This magical landscape is "The Garden of Cosmic Speculation" – earthworks and installations designed by architect Charles Jencks at Portrack House, the ancestral home of his late wife, Maggie Keswick Jencks.
For Michael Gandolfi, it also proved a profound inspiration for composing music for symphony orchestra.
"I've long been interested in modern physics, and it seemed proper for music to participate in this magnificent joining of physics and architecture," says Gandolfi of his own "The Garden of Cosmic Speculation."
The Atlanta Symphony Orchestra and conductor Robert Spano performed four of Gandolfi's "Garden" impressions in 2004, as works in progress. Next week, the ASO will premiere the completed work, which includes 11 movements – the ink barely dry on two.
"The whole point was to simply turn out a bunch of movements based on these various aspects of the garden," Gandolfi says, "mainly the physical aspects, but a few conceptual ones as well." His intent was for a conductor to "choose his or her own pathway through the garden," in terms of number of movements and their order.
One of the installations Gandolfi emulates is Jencks' "The Willow Twist" – a complex ribbon of twisted metal deployed in a circle atop a shallow, round earthen depression. To represent it, Gandolfi elected to write something rather elusive in orchestral music: a really good groove.
"'The Willow Twist' is like a jazz big-band piece, very swinging. It's not complex in the way some of the others are in the treatment of rhythm, but it does have an overlapping rhythmical pattern," Gandolfi says. "It's a real groove piece that grooves in a circular way. You know how when you get into a main groove you have to get out of it somehow? What I do is transform the primary groove into a secondary groove, which ramps it down a bit. Then there's an abrupt bow-and-arrow stop, and you're in this end section which is very ethereal."

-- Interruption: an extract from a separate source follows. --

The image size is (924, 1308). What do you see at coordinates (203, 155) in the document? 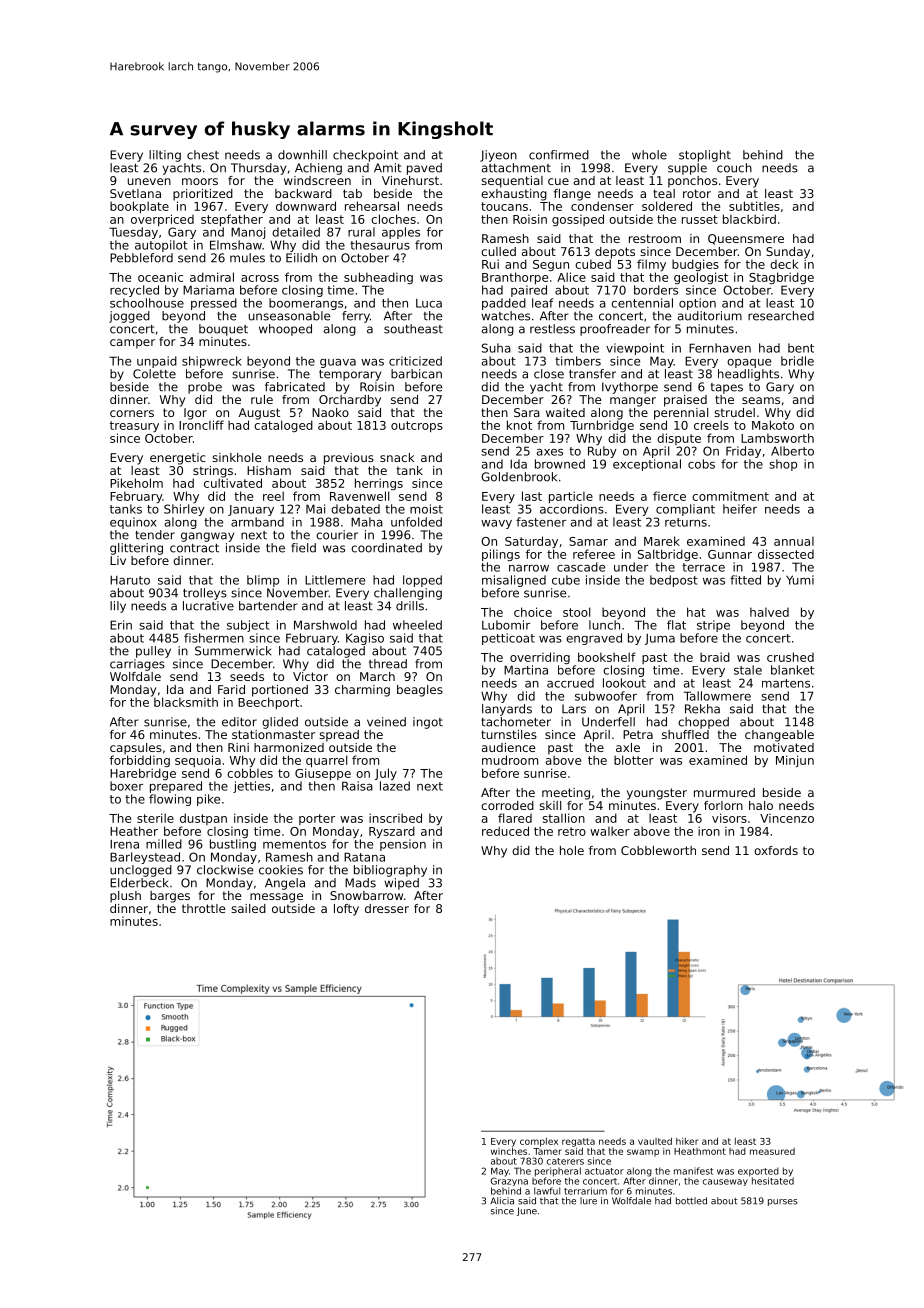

Gandolfi's own musical roots are anchored in rock and jazz improvisation. At age 8, he began teaching himself to play the guitar. In his teens, he became increasingly interested in composing music and began formal study, eventually earning degrees from the New England Conservatory of Music. As a mature composer, he has an affinity for Jencks' "radical eclectic" and "postmodern pluralist" stance, which straddles traditional aesthetics and the conflicting promises and pitfalls of contemporary technology, but delves beyond it into the intuitive and metaphysical.
Gandolfi sees similar trends at work in our collective musical creative consciousness.
"It's an eclectic time. That used to be a very bad word when I was a student in the 1970s. Now it's a virtue. Where we are at the beginning of the 21st century – that will be the legacy of eclecticism and global acceptance," he says. "What have you discovered? Let's hear it, [whether] it's rock music, jazz, music of other cultures, classical or whatever.
"I hope that's the experience listeners have with 'The Garden of Cosmic Speculation,' the visceral joy of all these kinds of music merging and swirling about. It's at once a focal point, crystallizing some things I've been working on for the past several years, and at the same time a jumping-off point, too, a point from which I feel like I'll move forward."